Он смотрит на берег, где устроены балаганы, искоса и сердито. Однако, когда я направляюсь туда, оба они следуют за мною, хотя и небрежно, очевидно, только со злою целью: посмотреть на глупых людей, которые верят пустякам… А может быть, при случае… Впрочем, команда полицейских поднялась уже вся, человек десять. Они отряхнулись от сырости, откашливаются и оправляются, смыкаясь около батареи неведомых инструментов, покрытых холодною росой.

– Осади! Отдай назад! Осади! – произносят они дружно; голоса их, еще отсыревшие и несколько хриплые, звучат тем не менее очень внушительно.

О каком событии рассказывает герой рассказа?

Бородатый мещанин коротко, но очень образно описывает полное солнечное затмение, которое наблюдалось на нашей планете 28 июля 1851 г. Началось оно на западном побережье Канады, дальше полоса полного солнечного затмения прошла через Данию, Швецию, Польшу, большую часть современной Калининградской области, Беларусь, Украину, черноморское побережье России и закончилось на территории стран Северного Кавказа (современных Грузии, Армении, Азербайджана). Это затмение примечательно тем, что в Кенигсбергской обсерватории местный наблюдатель и дагеротипист (дагеротипия – фотографический процесс, основанный на светочувствительности йодистого серебра) по фамилии Берковский впервые в истории человечества получил снимок внешних слоев атмосферы Солнца – солнечной короны. Вообще же в XIX в. в период с 1801 по 1900 г. состоялось 242 солнечных затмения, из которых 63 были полными.


Для чего нужны были стеклышки с желатином?

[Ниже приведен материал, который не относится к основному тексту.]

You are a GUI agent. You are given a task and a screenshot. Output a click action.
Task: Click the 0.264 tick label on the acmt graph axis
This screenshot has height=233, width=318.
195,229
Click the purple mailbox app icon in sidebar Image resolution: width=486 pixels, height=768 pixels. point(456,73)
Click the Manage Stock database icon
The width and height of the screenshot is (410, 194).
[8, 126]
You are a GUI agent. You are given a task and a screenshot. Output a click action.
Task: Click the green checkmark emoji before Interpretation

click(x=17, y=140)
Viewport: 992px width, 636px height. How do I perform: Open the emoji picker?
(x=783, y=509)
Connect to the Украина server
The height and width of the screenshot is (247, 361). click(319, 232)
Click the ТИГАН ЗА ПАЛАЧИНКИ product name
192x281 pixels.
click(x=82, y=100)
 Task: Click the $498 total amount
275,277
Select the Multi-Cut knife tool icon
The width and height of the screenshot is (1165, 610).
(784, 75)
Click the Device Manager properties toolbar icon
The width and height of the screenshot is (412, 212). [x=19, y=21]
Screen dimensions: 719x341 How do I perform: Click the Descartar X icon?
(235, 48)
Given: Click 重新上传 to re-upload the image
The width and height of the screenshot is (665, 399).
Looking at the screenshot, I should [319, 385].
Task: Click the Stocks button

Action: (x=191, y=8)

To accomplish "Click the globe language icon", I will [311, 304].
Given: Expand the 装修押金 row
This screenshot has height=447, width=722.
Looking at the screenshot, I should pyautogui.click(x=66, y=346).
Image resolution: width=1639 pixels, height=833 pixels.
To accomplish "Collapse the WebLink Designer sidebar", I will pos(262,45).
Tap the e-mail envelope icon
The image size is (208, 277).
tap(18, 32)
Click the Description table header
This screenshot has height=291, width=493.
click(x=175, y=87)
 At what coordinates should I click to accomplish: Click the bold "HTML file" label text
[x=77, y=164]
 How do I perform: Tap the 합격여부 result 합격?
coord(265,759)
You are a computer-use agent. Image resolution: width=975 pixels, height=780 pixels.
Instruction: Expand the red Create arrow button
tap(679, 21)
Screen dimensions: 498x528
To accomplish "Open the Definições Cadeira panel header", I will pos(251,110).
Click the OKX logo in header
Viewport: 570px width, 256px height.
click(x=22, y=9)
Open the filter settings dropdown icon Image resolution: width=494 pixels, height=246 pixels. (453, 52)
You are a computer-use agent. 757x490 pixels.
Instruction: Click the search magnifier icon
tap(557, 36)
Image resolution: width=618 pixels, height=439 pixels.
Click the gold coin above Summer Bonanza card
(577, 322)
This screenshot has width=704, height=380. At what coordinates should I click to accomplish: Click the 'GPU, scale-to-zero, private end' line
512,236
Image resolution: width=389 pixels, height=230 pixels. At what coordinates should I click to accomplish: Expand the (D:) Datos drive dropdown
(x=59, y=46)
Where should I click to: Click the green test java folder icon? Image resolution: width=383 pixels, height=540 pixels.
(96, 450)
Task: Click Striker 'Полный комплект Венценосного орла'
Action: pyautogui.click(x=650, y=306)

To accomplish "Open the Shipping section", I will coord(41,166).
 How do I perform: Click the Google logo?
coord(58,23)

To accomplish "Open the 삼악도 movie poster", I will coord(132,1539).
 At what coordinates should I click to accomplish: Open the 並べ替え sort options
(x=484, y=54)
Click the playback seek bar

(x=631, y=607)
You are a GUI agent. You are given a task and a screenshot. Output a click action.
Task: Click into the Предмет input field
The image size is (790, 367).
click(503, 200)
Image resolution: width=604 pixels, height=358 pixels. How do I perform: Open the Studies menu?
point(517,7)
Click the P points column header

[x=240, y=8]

Солнце – звезда, благодаря которой существует жизнь на Земле. Без солнечного света и тепла не смогли бы существовать ни животные, ни растения, ни люди. Но глядеть на солнце невооруженным глазом (а уж тем более через оптические приборы – очки, бинокли, зрительные трубы, телескопы) категорически нельзя! Такое неосмотрительное поведение может привести к ожогу сетчатки глаза и даже к полной слепоте. Нельзя глядеть «просто так» и на солнце во время солнечного затмения до тех пор, пока оно не вошло в свою полную фазу. Для того чтобы ослабить поток солнечной энергии и защитить глаза, наблюдатели и используют разные защитные средства, иногда «подручные» – покрытые желатином стекла относятся именно к таким. Однако ни солнечные очки, ни дымчатое стекло, ни проявленная фотопленка, ни стекло с желатином, которые вроде бы ослабляют свет, идущий от солнца, защитить глаза не в состоянии. Причина в том, что ими ослабляется только видимый свет, а от нашей звезды идет излучение во всем диапазоне длин волн, большая часть которых невидима для глаза, а невидимый глазу солнечный свет (ультрафиолетовые и инфракрасные лучи) точно также вреден для наших органов зрения, как и видимый.